In the report, Brownyn made a case for Eritrea or, to be more accurate, a case for United States’ strategic interest in the horn of Africa in general and in Eritrea in particular. Emphasized in the research,arguably, is the point that United States will not benefit from its current policy on Eritrea and paradigm shift along the lines of improving relation with Eritrea is of great importance to the United States. The paper is intended to be a blue print for the incoming Trump administration to improve relations with Eritrea.

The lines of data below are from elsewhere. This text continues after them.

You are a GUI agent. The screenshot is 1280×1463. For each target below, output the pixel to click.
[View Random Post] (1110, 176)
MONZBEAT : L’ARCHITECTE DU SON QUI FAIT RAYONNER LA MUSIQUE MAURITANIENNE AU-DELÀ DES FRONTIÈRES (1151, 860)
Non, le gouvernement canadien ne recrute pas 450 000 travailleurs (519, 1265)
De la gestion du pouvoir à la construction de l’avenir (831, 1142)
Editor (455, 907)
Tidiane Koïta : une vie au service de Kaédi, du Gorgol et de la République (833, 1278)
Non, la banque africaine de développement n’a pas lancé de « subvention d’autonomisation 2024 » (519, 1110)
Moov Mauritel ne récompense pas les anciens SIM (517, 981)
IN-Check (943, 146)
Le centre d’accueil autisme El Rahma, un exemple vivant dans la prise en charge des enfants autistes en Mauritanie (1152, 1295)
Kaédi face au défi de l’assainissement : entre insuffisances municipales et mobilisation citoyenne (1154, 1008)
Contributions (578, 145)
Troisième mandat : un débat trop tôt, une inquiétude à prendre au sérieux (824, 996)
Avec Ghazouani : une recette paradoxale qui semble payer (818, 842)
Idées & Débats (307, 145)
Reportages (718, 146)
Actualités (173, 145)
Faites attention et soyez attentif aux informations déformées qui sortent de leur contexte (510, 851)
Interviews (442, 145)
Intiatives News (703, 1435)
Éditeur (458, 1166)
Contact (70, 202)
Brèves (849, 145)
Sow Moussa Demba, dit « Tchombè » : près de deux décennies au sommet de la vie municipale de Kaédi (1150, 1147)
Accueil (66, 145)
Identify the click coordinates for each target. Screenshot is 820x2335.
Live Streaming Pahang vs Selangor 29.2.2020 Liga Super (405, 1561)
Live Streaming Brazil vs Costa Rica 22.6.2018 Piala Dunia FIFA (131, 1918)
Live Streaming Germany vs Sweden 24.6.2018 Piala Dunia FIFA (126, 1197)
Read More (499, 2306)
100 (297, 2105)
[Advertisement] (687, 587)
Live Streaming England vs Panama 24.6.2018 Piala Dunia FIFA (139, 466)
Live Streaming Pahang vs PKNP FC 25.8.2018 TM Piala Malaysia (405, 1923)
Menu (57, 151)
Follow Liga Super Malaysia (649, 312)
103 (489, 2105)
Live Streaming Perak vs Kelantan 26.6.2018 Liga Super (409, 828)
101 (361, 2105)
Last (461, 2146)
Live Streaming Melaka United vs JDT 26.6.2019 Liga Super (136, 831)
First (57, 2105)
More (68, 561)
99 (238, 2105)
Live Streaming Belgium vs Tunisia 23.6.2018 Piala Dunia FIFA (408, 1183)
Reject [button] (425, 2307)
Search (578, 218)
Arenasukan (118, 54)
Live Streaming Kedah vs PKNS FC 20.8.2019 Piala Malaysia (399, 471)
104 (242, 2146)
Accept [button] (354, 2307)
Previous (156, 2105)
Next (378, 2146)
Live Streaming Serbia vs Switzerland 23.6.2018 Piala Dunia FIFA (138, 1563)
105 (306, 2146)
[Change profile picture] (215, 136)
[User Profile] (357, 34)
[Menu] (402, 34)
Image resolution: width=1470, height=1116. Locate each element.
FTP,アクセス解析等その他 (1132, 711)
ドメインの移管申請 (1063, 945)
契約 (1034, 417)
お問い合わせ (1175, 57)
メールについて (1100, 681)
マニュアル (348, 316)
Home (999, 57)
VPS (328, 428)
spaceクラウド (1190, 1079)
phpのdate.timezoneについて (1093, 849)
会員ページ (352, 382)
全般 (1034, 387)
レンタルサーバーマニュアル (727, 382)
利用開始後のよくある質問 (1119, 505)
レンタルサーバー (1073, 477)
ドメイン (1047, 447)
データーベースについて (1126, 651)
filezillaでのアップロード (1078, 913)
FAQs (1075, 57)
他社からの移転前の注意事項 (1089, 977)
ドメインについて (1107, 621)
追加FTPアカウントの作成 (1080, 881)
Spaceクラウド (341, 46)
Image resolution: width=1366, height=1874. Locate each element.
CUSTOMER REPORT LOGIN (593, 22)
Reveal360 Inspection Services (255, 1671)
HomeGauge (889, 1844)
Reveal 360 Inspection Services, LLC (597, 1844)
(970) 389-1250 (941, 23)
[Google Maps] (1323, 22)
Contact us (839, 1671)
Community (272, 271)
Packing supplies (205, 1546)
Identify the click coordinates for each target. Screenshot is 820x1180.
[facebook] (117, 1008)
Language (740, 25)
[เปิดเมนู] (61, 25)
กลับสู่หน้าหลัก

Also the fact that the regime in Ethiopia, Brownyn rather employs the name Ethiopia -obviously erroneous if seen in light of relation between the administration and the Ethiopian people and the tyrannical nature of the Tigray People Liberation Front government , played a role in terms of misinforming the US about developments in the region is noted in the paper. She seem to think that the regime in Ethiopia,in fact,contributed to the rise of Alshabab in Somalia by falsely linking “Islamic court” with Al-Qaeda and subsequently invading Somalia in 2006. The development has even caused emergence of homegrown terrorists in the United States as there was radicalization after invasion of Somalia by regime in Ethiopia and young people moved to Somalia from the United States to join Alshabab.

From the trajectory of global politics, the writer noted that Eritrea is forming alliances with countries in the Gulf region and it is working on relations with China. In that regard, she seem to think that emerging multi-polar world order does not favor US policy as it relates to Eritrea and perhaps in the region as well.

Overall, while the paper advises Eritrea to work on human rights issues, it has done a reasonablly good job in terms of making a case for normalizing relations with Eritrea by highlighting the various concrete external and internal policy measures Eritrea took, including allowing some NGOs to return to Eritrea and improving relations with European countries, as omens of readiness to improve relation with other countries including the United States.Finally, the paper made about five recommendations both for Eritrea and the United States.

It is to be noted that former Assistant Secretary of State for African Affairs, Herman Cohen, was calling on what he called a “face-saving” solution to negotiate Ethiopia and Eritrea which apparently fell on deaf ear.Regime in Ethiopia still contemplates, it is apparent from rhetoric during the state of emergency and from the way it understood the popular uprising across the country, major war with Eritrea.

Brownyn Bruton’s paper also recounts circumstances that led to confrontation between Ethiopia and Eritrea. In that regard, she noted that Eritrean President Isayas Afeworki and the late Meles Zenawi had disagreement in 1996 over Meles Zenawi’s decision to make Ethiopia ethnic based Federal state. Nearly two decades later, early signs of problems related to ethnic federalism manifested in the recent popular uprising in Ethiopia but the regime demonstrated propensity to understand it as a manifestation of foreign interference in the affairs of Ethiopia and is mired in a widow dressing policy measures rather than addressing the fundamental issues.

On the contrary, despite different forms of challenges, as Brownyn noted, Eritreans are unified across ethnic and religious lines. Of course it could only be seen as a policy outcome.